**EXTRACT:**
— begin —
Reputation: 905
I'm trying to filter data in dataframe. Dataframe df
has 2 columns - query
+ href
. In one row: query
is random string and href
is a list of strings. I have another list called urls
with strings.
Looking for finding an URL from list urls
inside the href
column lists + position of the url in href
list. I was trying df.filter(col("href")).isin(urls)
but pyspark complains about the list. + I'm not able to do .collect() bcs of the amount of the data.
Thanks in advance!
Basically it should look like this but I'm not really sure how to do it in pyspark:
for url in urls:
if url in "href item list":
print(query + url + "href item list".index(url)) # doesn't matter if index or position
else:
pass
Example:
urls = [url1, url2, url3, url4, url5, url6, url7, url8]
query | href
------------
q1 | [url7, url11, url12, url13, url14]
q2 | [url1, url3, url5, url6]
q3 | [url1, url2, url8]
Output should look like
q2 - url1 - 0
q3 - url1 - 0
q3 - url2 - 1
q2 - url3 - 1
q2 - url5 - 2
q2 - url6 - 3
q1 - url7 - 0
q3 - url8 - 2
Upvotes: 2
Views: 1303
Reputation: 13581
I suggest 1) making a single column DataFrame of your urls
using explode
and 2) use posexplode
to make 3-column DataFrame of your query, href, and index-position of href, then 3) inner join the two
urls
from pyspark.sql.functions import explode, posexplode
urls = [
(['url1', 'url2', 'url3', 'url4', 'url5', 'url6', 'url7', 'url8'],),
]
refs = (
spark.createDataFrame(urls, ['ref']).
— end —
**GIVEN INFORMATION:**
— begin —
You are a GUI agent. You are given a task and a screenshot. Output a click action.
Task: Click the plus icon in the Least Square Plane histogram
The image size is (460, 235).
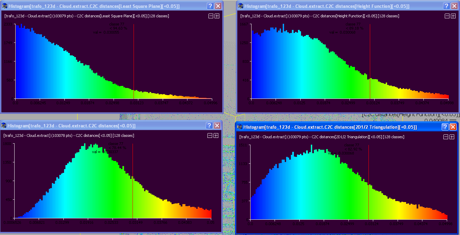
— end —
**WRITTEN INSTRUCTION:** Please name the function that the reply in the PySpark thread suggests for building the three-column DataFrame of query, href, and index position. You won't need the material for this.

**WRITTEN REPLY:** posexplode